STEPHANOPOULOS : Le fossé au sein des Nations Unies semble s’être creusé plus que jamais ce week-end. Comment pourra-t-on le combler ?

CHRÉTIEN : Je ne sais pas s’il sera possible de le combler parce qu’il est assez tard dans le processus. Mais il y a eu un certain mouvement la semaine dernière. Comme vous le savez, les Américains, les Britanniques et les Espagnols ont décidé d’établir une date butoir. C’est ce que nous, les Canadiens, avions recommandé il y a deux ou trois semaines.

Les Français, pour leur part, ont dit que 120 jours, c’est trop. J’avais donc recommandé la fin de mars. C’est donc une question de jours. Je ne sais pas ce qui se passerait. Vous savez, c’est un peu triste, parce que la résolution 1441 a permis d’obtenir de très bons résultats.

Il s’agit maintenant d’une question d’interprétation de ce qui se passe là-bas. En ce qui me concerne, je ne connais pas tous les faits, mais je sais que nous avons fait des progrès avec la position que nous avons présentée aux Nations Unies dans un discours de mon ambassadeur le 19, il y a deux semaines, mais nous avons travaillé là-dessus auparavant.

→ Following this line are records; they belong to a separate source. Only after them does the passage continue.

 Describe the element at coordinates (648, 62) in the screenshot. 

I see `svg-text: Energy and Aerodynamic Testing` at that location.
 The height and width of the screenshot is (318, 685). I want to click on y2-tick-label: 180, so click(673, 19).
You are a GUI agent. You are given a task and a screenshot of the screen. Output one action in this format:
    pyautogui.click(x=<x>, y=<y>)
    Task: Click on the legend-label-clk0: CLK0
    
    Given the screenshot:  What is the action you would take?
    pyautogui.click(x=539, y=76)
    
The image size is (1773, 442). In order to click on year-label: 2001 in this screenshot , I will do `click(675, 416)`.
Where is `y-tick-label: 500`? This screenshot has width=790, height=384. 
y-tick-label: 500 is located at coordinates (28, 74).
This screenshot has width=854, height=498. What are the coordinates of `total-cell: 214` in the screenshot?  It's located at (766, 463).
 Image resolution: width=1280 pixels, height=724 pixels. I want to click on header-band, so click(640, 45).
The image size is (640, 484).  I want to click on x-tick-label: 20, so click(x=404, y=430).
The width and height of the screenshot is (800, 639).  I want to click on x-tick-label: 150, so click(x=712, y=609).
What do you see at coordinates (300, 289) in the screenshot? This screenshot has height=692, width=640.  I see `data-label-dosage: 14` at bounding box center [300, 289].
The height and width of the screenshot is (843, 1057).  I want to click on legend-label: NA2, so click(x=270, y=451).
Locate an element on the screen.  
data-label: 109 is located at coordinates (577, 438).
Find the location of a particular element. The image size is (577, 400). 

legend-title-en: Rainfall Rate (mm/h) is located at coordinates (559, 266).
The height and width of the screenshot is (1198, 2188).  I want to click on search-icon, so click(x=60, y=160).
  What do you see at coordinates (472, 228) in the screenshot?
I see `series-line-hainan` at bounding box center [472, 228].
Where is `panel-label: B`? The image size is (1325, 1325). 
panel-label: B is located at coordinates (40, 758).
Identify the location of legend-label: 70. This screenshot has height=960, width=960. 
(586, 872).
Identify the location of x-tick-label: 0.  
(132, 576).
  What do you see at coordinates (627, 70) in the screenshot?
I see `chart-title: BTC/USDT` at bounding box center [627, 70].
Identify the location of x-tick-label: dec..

Vous savez, il s’agissait d’une série d’échéances pour quatre tâches devant être terminées à la fin de mars. Sur deux des quatre points, nous avons fait beaucoup de progrès. Les missiles constituaient l’un de ces points que nous avions prévus. Vous savez, ils sont en train de les détruire aujourd’hui. Ils en ont détruit d’autres au cours des derniers jours. Ils ont arrêté pendant une journée seulement. L’inspecteur responsable El Baradei a dit que la question nucléaire est presque réglée maintenant.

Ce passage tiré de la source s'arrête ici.